Direct-seeded rice is exceptionally vulnerable to chilling stress, especially at the seed germination and seedling growth stages in the early season of the double cropping system.
Therefore, we conducted two experiments to evaluate the role of various seed primings and their different concentrations of plant growth regulators [experiment 1—abscisic acid (ABA), gibberellin (GA3), salicylic acid (SA), brassinolide (BR), paclobutrazol, uniconazole (UN), melatonin (MT), and jasmonic acid (JA)] and osmopriming substances (chitosan, polyethylene glycol 6000 (PEG6000), and CaCl2) and experiment 2—GA, BR (two best), CaCl2 (worst), and control (CK)] on rice seedlings under low temperature condition.

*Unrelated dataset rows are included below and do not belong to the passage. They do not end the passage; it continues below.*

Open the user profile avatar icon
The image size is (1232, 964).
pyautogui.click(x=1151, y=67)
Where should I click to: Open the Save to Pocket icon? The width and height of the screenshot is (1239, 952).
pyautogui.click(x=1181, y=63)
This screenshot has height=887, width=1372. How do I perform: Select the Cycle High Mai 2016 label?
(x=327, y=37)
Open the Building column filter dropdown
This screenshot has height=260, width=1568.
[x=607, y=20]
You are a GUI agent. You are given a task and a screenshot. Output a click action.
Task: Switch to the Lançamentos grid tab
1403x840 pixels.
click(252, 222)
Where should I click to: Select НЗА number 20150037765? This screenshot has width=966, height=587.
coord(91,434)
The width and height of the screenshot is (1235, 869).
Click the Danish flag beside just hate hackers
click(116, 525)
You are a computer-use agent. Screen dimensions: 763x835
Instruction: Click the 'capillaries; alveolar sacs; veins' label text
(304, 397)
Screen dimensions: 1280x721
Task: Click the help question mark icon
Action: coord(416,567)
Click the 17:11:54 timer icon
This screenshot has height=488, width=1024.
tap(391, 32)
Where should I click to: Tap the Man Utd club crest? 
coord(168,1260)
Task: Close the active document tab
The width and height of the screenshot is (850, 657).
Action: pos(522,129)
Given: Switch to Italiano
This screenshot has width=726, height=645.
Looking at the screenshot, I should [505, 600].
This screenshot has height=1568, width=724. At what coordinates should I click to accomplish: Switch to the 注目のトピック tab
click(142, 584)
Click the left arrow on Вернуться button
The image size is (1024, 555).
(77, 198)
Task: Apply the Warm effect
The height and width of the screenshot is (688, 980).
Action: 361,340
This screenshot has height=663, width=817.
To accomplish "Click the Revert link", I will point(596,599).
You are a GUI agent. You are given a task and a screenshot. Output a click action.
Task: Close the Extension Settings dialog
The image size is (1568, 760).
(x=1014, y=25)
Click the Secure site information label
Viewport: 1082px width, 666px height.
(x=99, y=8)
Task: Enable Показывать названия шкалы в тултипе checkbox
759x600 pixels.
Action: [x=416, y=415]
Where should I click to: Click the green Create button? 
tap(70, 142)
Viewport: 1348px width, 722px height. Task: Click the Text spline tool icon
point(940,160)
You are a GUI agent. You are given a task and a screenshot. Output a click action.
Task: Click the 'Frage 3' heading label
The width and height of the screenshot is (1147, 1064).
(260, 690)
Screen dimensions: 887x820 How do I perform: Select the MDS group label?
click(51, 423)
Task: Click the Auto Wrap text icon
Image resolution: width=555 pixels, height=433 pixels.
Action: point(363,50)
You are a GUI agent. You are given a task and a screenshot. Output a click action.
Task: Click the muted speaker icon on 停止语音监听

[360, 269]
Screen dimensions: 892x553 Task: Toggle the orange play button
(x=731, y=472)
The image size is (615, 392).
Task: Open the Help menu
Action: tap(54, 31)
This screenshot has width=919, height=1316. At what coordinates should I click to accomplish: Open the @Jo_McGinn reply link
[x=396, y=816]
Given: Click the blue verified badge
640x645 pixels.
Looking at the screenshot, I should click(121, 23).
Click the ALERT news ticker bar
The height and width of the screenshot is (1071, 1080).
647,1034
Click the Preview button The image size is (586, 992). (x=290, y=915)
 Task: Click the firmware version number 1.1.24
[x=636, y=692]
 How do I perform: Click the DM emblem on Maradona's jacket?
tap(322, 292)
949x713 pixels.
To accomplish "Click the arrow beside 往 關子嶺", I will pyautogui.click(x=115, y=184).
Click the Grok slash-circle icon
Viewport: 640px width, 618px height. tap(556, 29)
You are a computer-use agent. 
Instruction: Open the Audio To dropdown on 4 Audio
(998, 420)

Results showed that the maximum germination rate of 98% was recorded in GA3 (10 mgL−1) and BR (0.3 mgL−1) among treatments. Compared to CK, root and shoot length were improved in ABA (0.5 mgL−1) and GA3 (100 mgL−1) by 64% and 68%, respectively. At the same time, root and shoot weights (fresh and dry) were enhanced in Paclobutrazol (300 mgL−1) and GA3 among treatments. Furthermore, the average root volume, average root diameter, and total root surface area were increased by 27%, 38%, and 33% in Paclobutrazol (300 mgL−1), Paclobutrazol (200 mgL−1) and JA (1 mgL−1) treatments, respectively compared to CK. In the second experiment, a respective increase of 26%, 19%, 38%, and 59% was noted in SOD, POD, CAT, and APX enzyme activities in GA treatment compared to CK. Similarly, proline, soluble sugar, soluble protein, and GA content were also improved by 42%, 25.74%, 27%, and 19%, respectively, in GA treatment compared to CK. However, a respective reduction of 21% and 18% was noted in MDA and ABA content in GA treatment compared to CK. Our finding highlighted that better germination of primed-rice seedlings was associated with fresh and dry weights of the roots and shoots and the average root volume of the seedlings.
Our results suggested that GA3 (10 mg L−1) and BR (0.3 mg L−1) seed priming prevent rice seedlings from chilling-induced oxidative stress by regulating antioxidant enzyme activities and maintaining ABA, GA, MDA, soluble sugar, and protein content. However, further studies (transcriptome and proteome) are needed to explore the molecular mechanisms involved in seed priming-induced chilling tolerance under field conditions.